A few weeks ago I wrote a letter to the Messenger about the dangers of ignoring the “small voice” that warns us against foolish actions that often have tragic consequences.
About two weeks after that letter was published, I read about a young man not long out of high school who lost his life in a freak accident at Lake Bridgeport. Then two weeks later, I read about the recent Slidell graduate who died in a car wreck.
My heart goes out to these victims’ families and classmates, because I know your pain. Whether you realize it or not, there were prayers being sent up for you from inside these prison walls, from sincere, Christian men who have lost their children in similar accidents, and other men who pray for the children they still have.
Life sometimes does not seem fair, especially when bad things happen to good people.
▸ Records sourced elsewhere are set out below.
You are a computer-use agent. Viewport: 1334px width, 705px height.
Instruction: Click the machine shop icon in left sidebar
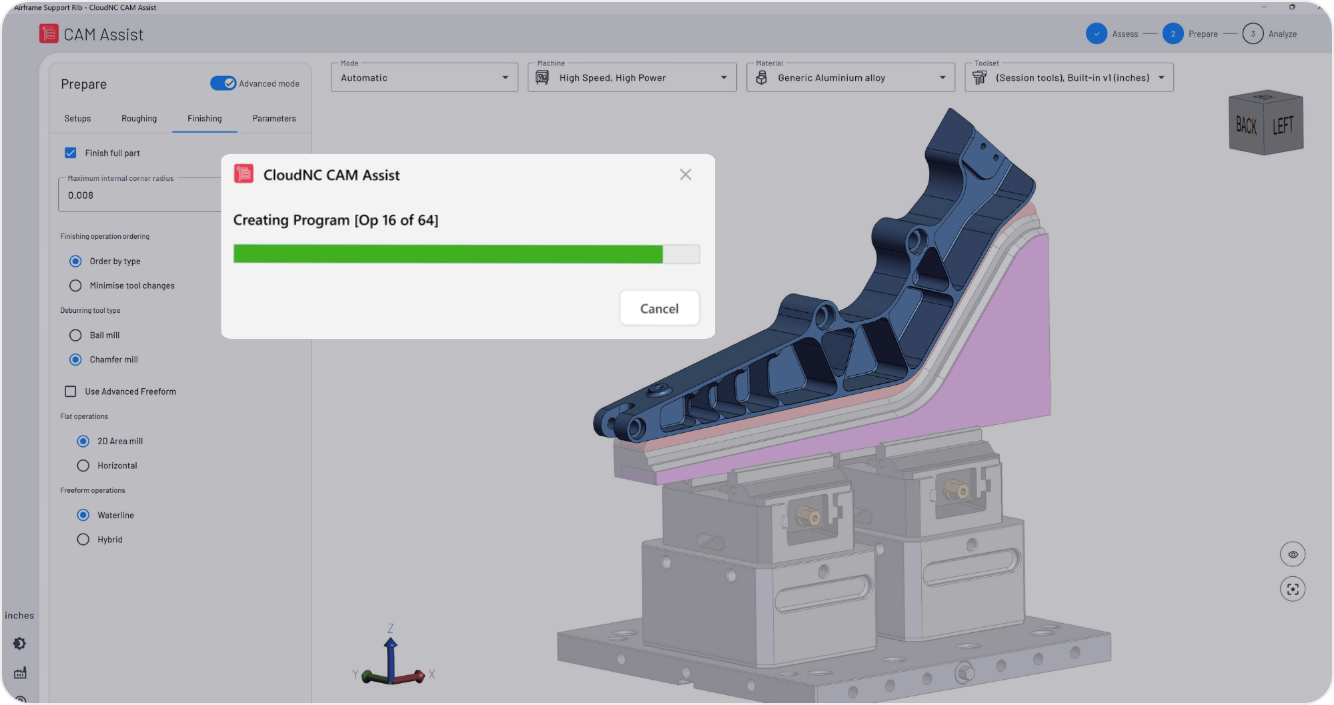[20, 673]
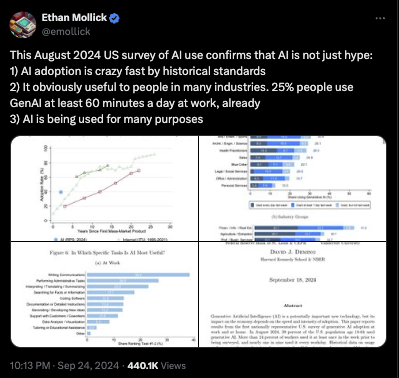Click the legend box in industry chart
This screenshot has height=378, width=399.
point(310,205)
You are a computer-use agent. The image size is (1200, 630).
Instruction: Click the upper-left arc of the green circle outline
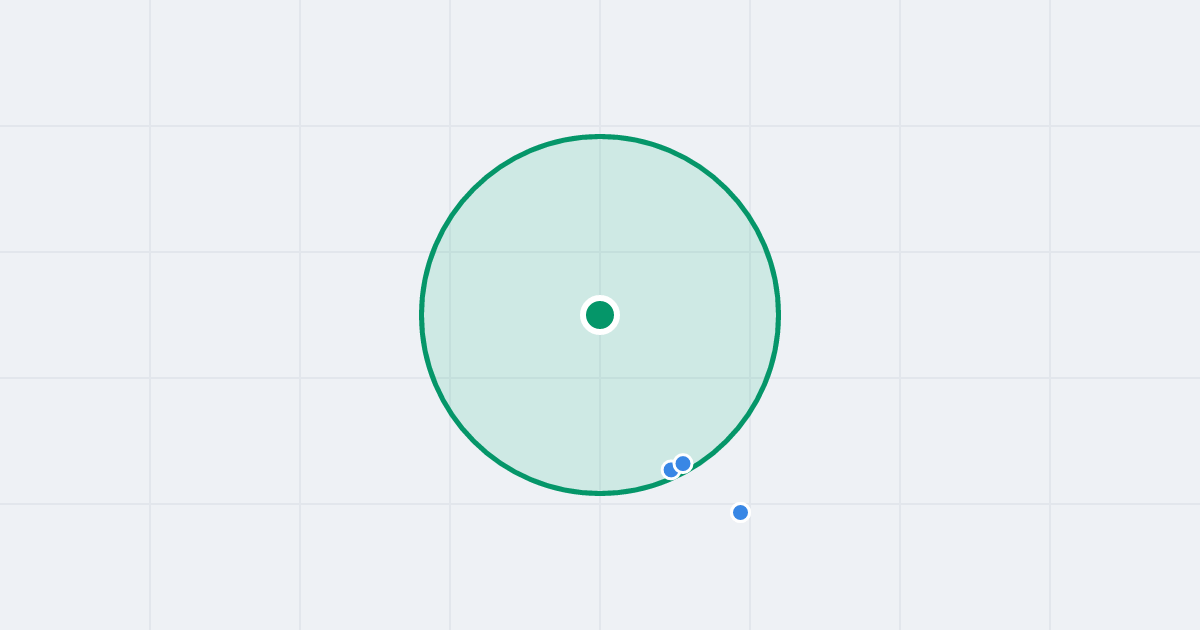pos(474,189)
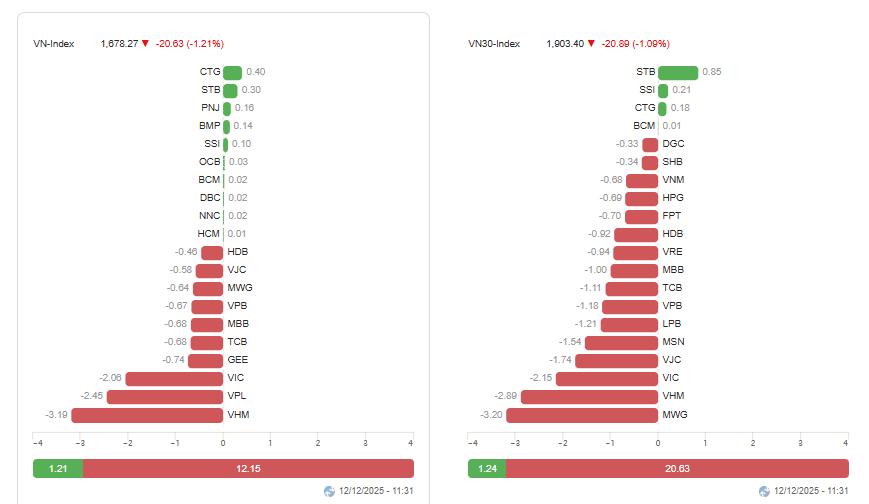Select the red 20.63 segment under VN30-Index

point(677,468)
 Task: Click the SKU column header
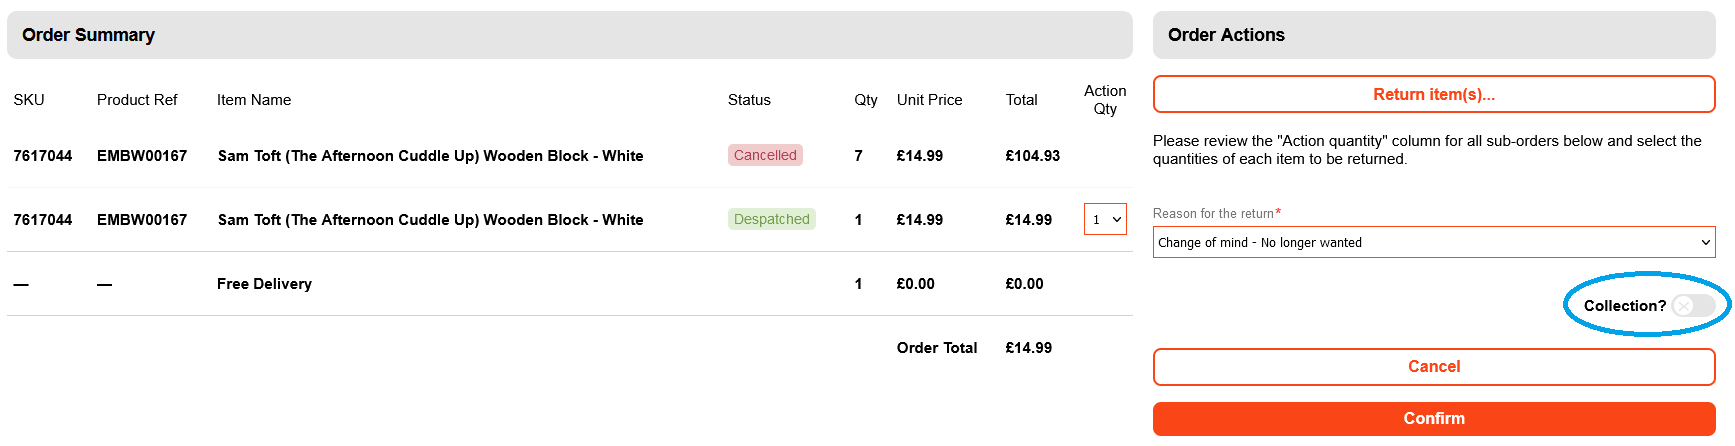29,100
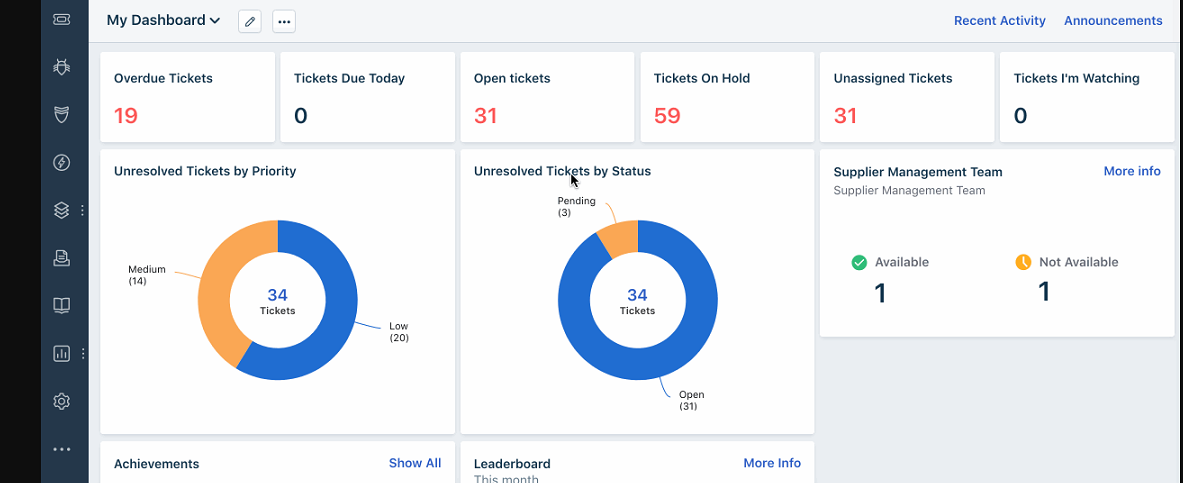1183x483 pixels.
Task: Open the Admin gear icon in sidebar
Action: pos(62,401)
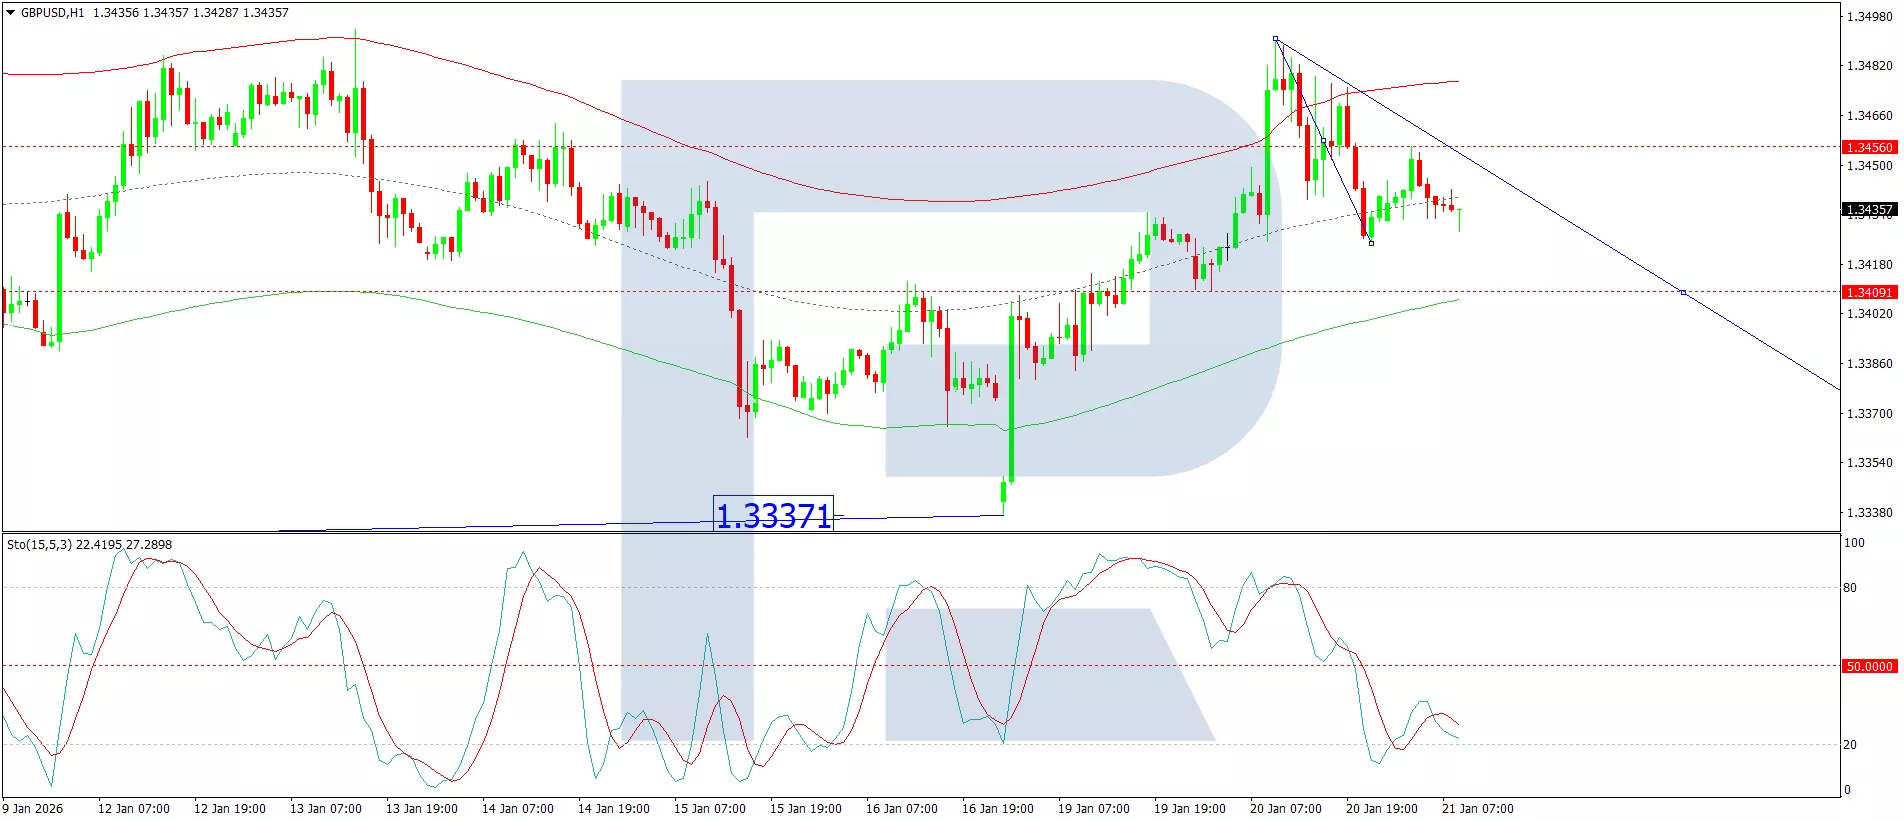Select the 21 Jan 07:00 time axis label

tap(1477, 808)
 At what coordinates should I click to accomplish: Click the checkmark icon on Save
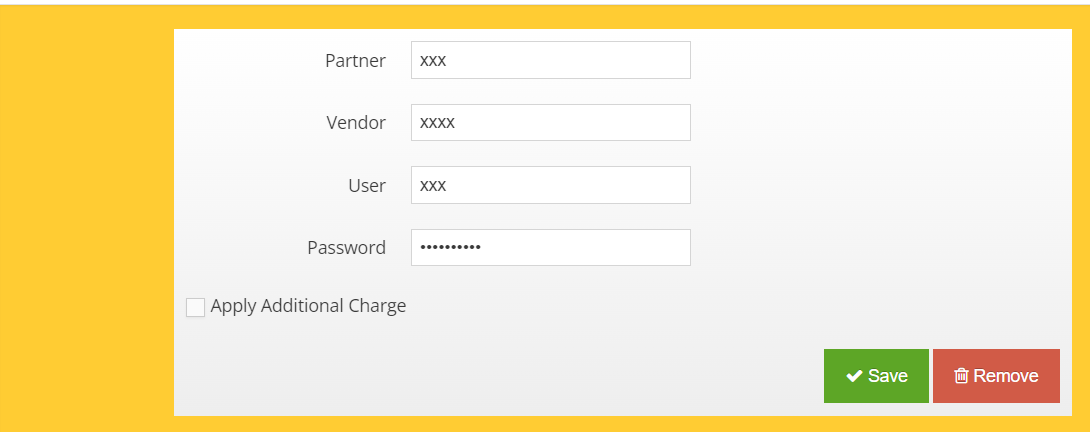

What matters more than anything is how we deal with these situations.
We can choose to be silent, ignore what just happened and believe that such things will never happen to us, or we can come together, take these tragedies and honor the victims by warning others of the dangers that are out there.
A week after the young man from Slidell lost his life, I read in the Messenger that his teammates came together wearing their jerseys to honor their fallen classmate. I would like to acknowledge Slidell High School for showing their support for this young man’s family.
I pray that this does not stop here but that your spirit will carry on to other schools. I pray that you may take what you learned from losing a classmate and apply it to your own testimony, to warn others and possibly save someone’s life.
No matter where you are in life, you can make a positive difference just by speaking up.
Since I came to prison I have formed a group called “Prisoners for Youth.” With God’s help, we have put together this group of men who pray for you all the time. We also answer letters written by parents and young adults seeking advice and asking us to pray for them.
I am still a work in progress, but I am a long way from where I was. I now realize I am a product of my past, and I wear my scars proudly because they are evidence of the battles I have fought.
I draw strength from who I am today because of what God has done in my life. Even though I am in prison, I have broken free and I aspire to help others out of their darkness by sharing my experiences, and passing on strength and hope.
Today is the first day of my life unchained. As long as I have breath, I will continue to build a support group for children and young adults while I am in prison, and when I return to society.
Don’t let life chain you down until you become a victim. Speak up and save someone’s life today.